18 Examples of Crime and Punishment in the Ancient Persian Empire

Illustration - Visual arts

The tyrant Polycrates crucified by the Persians, circa 522 BCE. Metropolitan Museum of Art

10. The Persians practiced crucifixion as a means of execution

Crucifixion as a means of execution in the ancient world was practiced by many peoples, most famously the Romans. It was seldom that a victim was nailed to a cross, instead the victim was usually bound to a cross beam and suspended, causing a long, slow, and excruciating death, as the weight of the body caused eventual suffocation. Often the victims of crucifixion in Persia had both hands attached to the upright pole, rather than being spread out on a crossbeam. Death by crucifixion was particularly painful (the word excruciating is derived from Latin for out of the cross) as well as humiliating, and a victim could be suspended for several days before death ended his misery.
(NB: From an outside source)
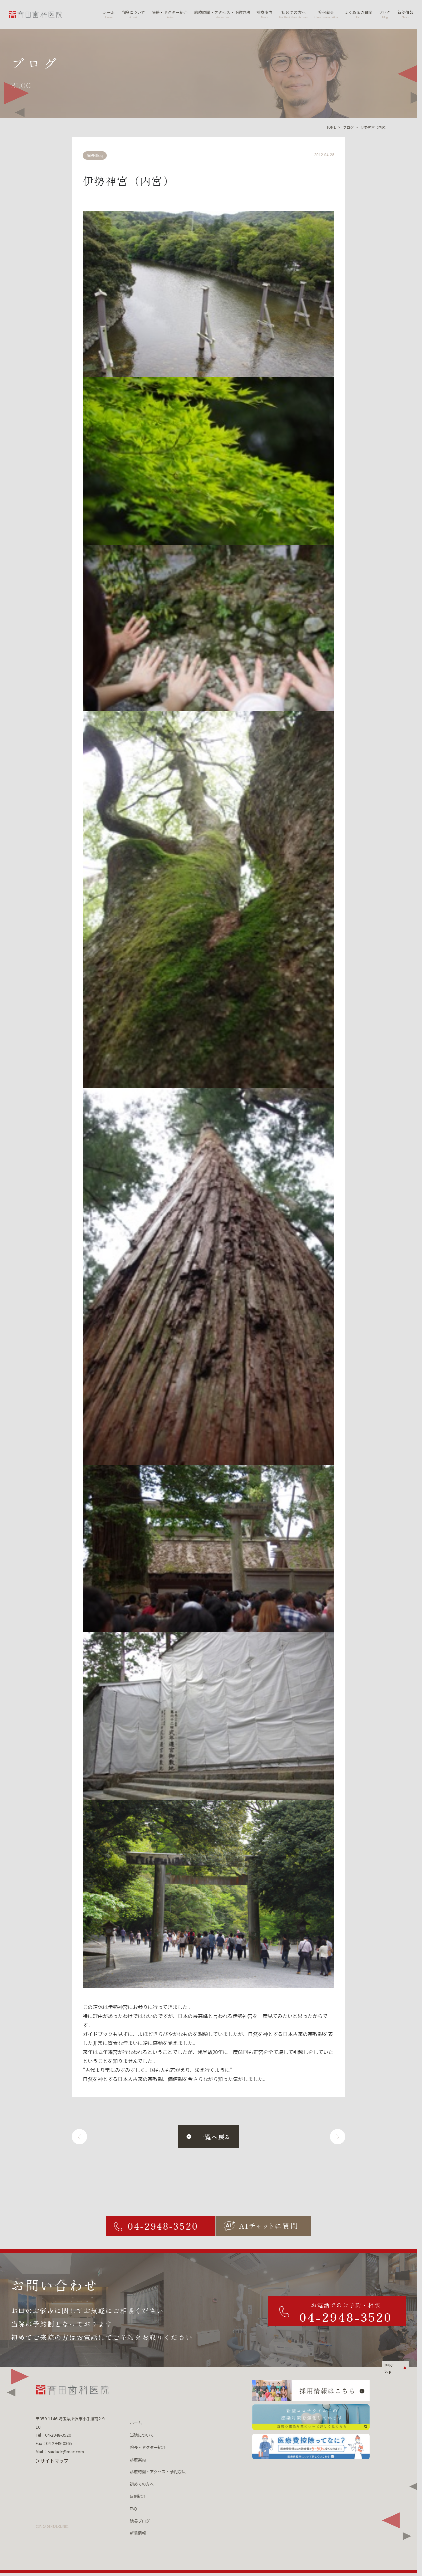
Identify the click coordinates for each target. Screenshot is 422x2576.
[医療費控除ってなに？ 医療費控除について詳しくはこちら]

Often the Persians allowed the humiliation to go on after death by leaving the body of the victim suspended from the pole or cross, to corrupt publicly as it was ravaged by decomposition and the attacks of animals and weather. The Persians, as well as the Mesopotamians, Greeks, Assyrians, Israelites, Carthaginians, Romans, and others all practiced crucifixion as a means of death for particularly despised crimes. In Persia, the bodies of criminals and rebels executed in other ways were sometimes crucified rather than buried or burned. The bodies of some were publicly displayed, such as Polycrates of Samos, who was executed and then his body displayed by crucifixion until nature disposed of it in time.